Text excerpt
+--
Ans. Specific performance of any contract may, in the-discretion of the Court, be enforced—
(a) where there exists no standard for ascertaining actual damage caused by the nonperformance of the act agreed to be done. E.g., contract relating to sale and purchase of rare antiques.
(b) where the compensation in money for non-performance of the act agreed would not afford adequate relief. E.g., contract relating to sale and purchase of a rare painting of a world-wide famous painter.
(c) where a breach of contract to transfer immovable property cannot be adequately relieved by compensation in money. E.g., in spite of the fact that although the seller had already received the full price of a building from the purchaser, yet, on the ascertained date, the seller is refusing to execute and register the sale-deed and hand over possession of that building to the purchaser.
(d) where it becomes impossible to get the compensation relating to a contract. E.g., the person liable to pay the compensation becomes insolvent. [Section 10, Specific Relief Act, 1963]
Q.17. Discuss the rules governing the devolution of property of Hindu male dying intestate among heirs in Class I and II of the Schedule appended to the Hindu Succession Act, 1956.
Class I
Son; daughter; widow; mother; son of a pre-deceased son; daughter of a predeceased son; son of a pre-deceased daughter; daughter of a pre-deceased daughter; widow of a pre-deceased son; son of a pre-deceased son of a pre-deceased son; daughter of a pre-deceased son of a pre-deceased son; widow of a pre-deceased son of a predeceased son.
Class II
I. Father.
II. (1) Son’s daughter’s son, (2) son’s daughter’s daughter, (3) brother, (4) sister.
III. (1) Daughter’s son’s son, (2) daughter’s son’s daughter, (3) daughter’s daughter’s son, (4) daughter’s daughter’s daughter.
+--
Request 1
Answer these questions from the legal study notes, one line each:
(a) Which example is given for a contract with no standard for measuring actual damage?
(b) Which statute and section are cited for when specific performance may be enforced?
(c) Who is listed under entry I of Class II?
Request 2
Translate this sentence from the legal study notes into Spanish: "Discuss the rules governing the devolution of property of Hindu male dying intestate among heirs in Class I and II of the Schedule appended to the Hindu Succession Act, 1956."
Request 3
Carry on the legal study notes on intestate succession, picking up after their last line.

Supplied information
+--
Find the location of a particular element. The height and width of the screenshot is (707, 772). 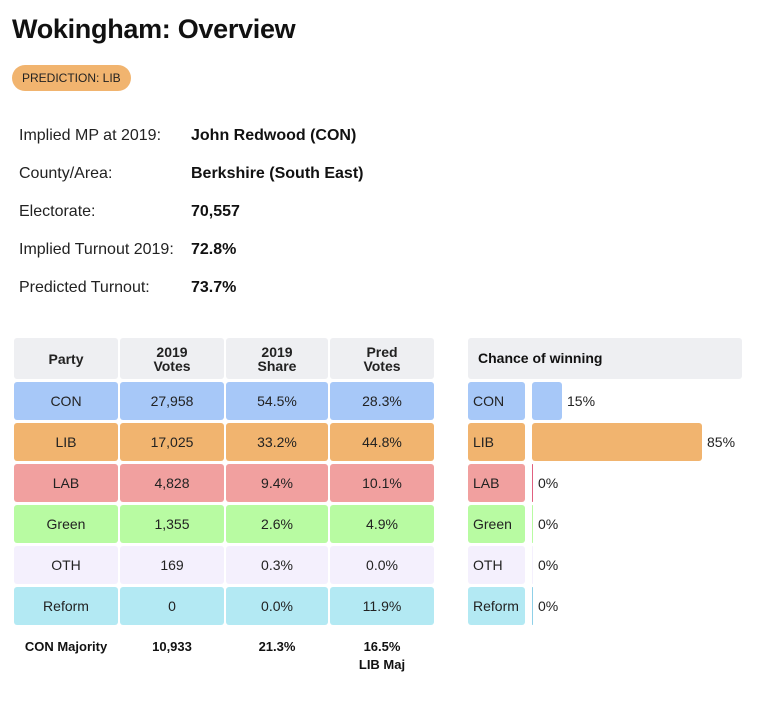

chart-category-label: LAB is located at coordinates (496, 483).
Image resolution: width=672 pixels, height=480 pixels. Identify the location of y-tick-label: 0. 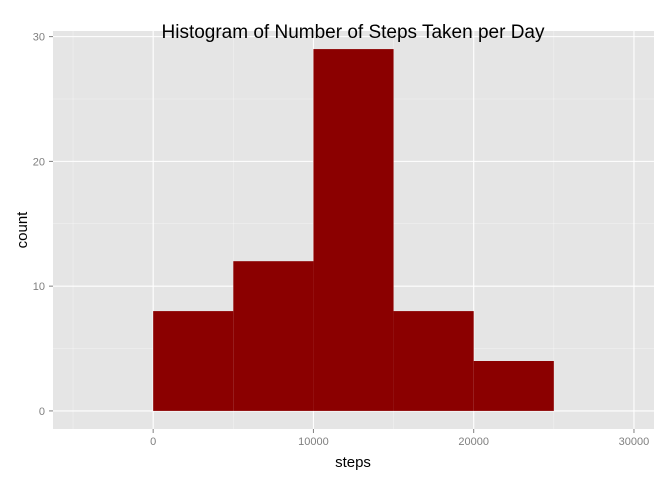
(42, 412).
+--
Result 1
(a) A contract for the sale and purchase of rare antiques.
(b) Section 10 of the Specific Relief Act, 1963.
(c) The father.

Result 2
Analice las normas que rigen la transmisión de los bienes de un varón hindú fallecido intestado entre los herederos de las Clases I y II del Anexo adjunto a la Ley de Sucesión Hindú de 1956.

Result 3
IV. (1) Brother’s son, (2) sister’s son, (3) brother’s daughter, (4) sister’s daughter.
V. Father’s father; father’s mother.
VI. Father’s widow; brother’s widow.
VII. Father’s brother; father’s sister.
VIII. Mother’s father; mother’s mother.
IX. Mother’s brother; mother’s sister. [Schedule, Hindu Succession Act, 1956]
Ans. Under Sections 8 to 13 and Schedule, Hindu Succession Act, 1956, rules relating to the succession of a Hindu intestate male, have been provided.
The property of a male Hindu dying intestate shall devolve as under:—
(a) firstly, upon the heirs, being the relatives specified in Class I of the Schedule;
(b) secondly, if there is no heir of class I, then upon the heirs, being the relatives specified in Class II of the Schedule;
(c) thirdly, if there is no heir of any of the two classes, then upon the agnates of the deceased; and
(d) lastly, if there is no agnate, then upon the cognates of the deceased. [Section 8] Among the heirs specified in the schedule, those in Class I shall take simultaneously and to the exclusion of all other heirs; those in the first entry in Class II shall be preferred to those in the second entry; those in the second entry shall be preferred to those in the third entry; and so on in succession. [Section 9]
The property amongst heirs in Class I of the Schedule shall be divided according to following rules:
Rule 1—The intestate’s widow, or if there are more widows than one, all the widows together, shall take one share.
Rule 2—The surviving sons and daughters and the mother of the intestate shall each take one share.
Rule 3—The heirs in the branch of each pre-deceased son or each pre-deceased daughter of the intestate shall take between them one share.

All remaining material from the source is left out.